◆ **TASK SET**:
(1) In the blog post about the Rightscale load-balancing whitepaper, what metric was under test?
(2) Please retype the stretch of the load-balancing post from "Rightscale recently published" through "not free/open source)".

◆ **PASSAGE GIVEN**:
━━━━
Wednesday, April 07, 2010

"Load Balancing in the Cloud" whitepaper by Rightscale

Rightscale recently published a whitepaper titled "Load Balancing in the Cloud: Tools, Tips and Techniques" (you can get it from here, however registration is required). I found out about it from this post on the Rightscale blog which is a good introduction to the paper. Here are some things I found interesting in the paper:
  • they tested HAProxy, Zeus Technologies Load Balancer, aiCache's Web Accelerator and Amazon's Elastic Load Balancer (ELB), all deployed in Amazon EC2
  • the connection rate (requests/second) was the metric under test, because it turns out it's usually the limiting factor when deploying a LB in the cloud
  • it was nice to see HAProxy as pretty much the accepted software-based Open Source solution for load balancing in the cloud (the other LBs tested are not free/open source)
━━━━
◆ **Data entries**:
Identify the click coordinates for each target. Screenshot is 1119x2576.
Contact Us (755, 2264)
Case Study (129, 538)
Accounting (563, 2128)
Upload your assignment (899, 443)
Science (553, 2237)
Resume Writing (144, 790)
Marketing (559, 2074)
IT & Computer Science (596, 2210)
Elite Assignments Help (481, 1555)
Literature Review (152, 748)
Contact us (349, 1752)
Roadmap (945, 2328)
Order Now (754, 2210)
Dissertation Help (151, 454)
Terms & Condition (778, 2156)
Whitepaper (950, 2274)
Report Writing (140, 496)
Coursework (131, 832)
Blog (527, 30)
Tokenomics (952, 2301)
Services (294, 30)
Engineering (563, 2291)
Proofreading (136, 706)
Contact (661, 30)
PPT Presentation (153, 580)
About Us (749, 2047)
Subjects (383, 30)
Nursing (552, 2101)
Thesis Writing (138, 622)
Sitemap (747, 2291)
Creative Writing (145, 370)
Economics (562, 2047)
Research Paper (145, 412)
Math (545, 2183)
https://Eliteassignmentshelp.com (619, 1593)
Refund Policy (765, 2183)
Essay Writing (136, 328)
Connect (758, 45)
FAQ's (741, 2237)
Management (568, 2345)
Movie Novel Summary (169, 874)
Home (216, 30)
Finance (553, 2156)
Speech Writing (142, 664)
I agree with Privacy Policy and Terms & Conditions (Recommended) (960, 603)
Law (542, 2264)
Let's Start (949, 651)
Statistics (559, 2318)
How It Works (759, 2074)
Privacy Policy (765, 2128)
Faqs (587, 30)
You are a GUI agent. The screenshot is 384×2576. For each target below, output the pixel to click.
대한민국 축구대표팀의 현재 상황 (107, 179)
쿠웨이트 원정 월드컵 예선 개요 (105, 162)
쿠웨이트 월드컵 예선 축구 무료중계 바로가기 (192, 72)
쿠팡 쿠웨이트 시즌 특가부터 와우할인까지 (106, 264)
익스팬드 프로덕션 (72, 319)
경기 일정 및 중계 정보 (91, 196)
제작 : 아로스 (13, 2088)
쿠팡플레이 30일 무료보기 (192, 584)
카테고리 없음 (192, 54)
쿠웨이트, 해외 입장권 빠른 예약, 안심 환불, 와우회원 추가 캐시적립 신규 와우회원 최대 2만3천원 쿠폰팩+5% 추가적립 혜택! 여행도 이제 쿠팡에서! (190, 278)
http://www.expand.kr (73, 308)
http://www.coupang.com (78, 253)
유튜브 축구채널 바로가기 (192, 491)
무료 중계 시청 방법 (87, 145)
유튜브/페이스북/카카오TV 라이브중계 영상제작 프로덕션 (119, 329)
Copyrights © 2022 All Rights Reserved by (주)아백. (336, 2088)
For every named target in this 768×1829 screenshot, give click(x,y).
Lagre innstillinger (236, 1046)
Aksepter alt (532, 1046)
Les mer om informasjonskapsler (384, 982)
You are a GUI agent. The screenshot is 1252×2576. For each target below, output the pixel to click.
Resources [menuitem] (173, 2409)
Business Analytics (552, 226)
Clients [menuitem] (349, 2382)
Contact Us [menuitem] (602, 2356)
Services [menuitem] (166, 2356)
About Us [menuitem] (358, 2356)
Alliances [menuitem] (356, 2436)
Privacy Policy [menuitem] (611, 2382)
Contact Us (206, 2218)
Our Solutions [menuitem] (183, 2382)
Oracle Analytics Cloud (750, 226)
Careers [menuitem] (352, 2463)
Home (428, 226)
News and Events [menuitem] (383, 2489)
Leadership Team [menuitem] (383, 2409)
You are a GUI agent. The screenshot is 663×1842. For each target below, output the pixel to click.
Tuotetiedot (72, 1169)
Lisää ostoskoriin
━━━━
◆ **PER-TASK OUTPUTS**:
(1) The connection rate (requests/second).

(2)
Rightscale recently published a whitepaper titled "Load Balancing in the Cloud: Tools, Tips and Techniques" (you can get it from here, however registration is required). I found out about it from this post on the Rightscale blog which is a good introduction to the paper. Here are some things I found interesting in the paper:
  • they tested HAProxy, Zeus Technologies Load Balancer, aiCache's Web Accelerator and Amazon's Elastic Load Balancer (ELB), all deployed in Amazon EC2
  • the connection rate (requests/second) was the metric under test, because it turns out it's usually the limiting factor when deploying a LB in the cloud
  • it was nice to see HAProxy as pretty much the accepted software-based Open Source solution for load balancing in the cloud (the other LBs tested are not free/open source)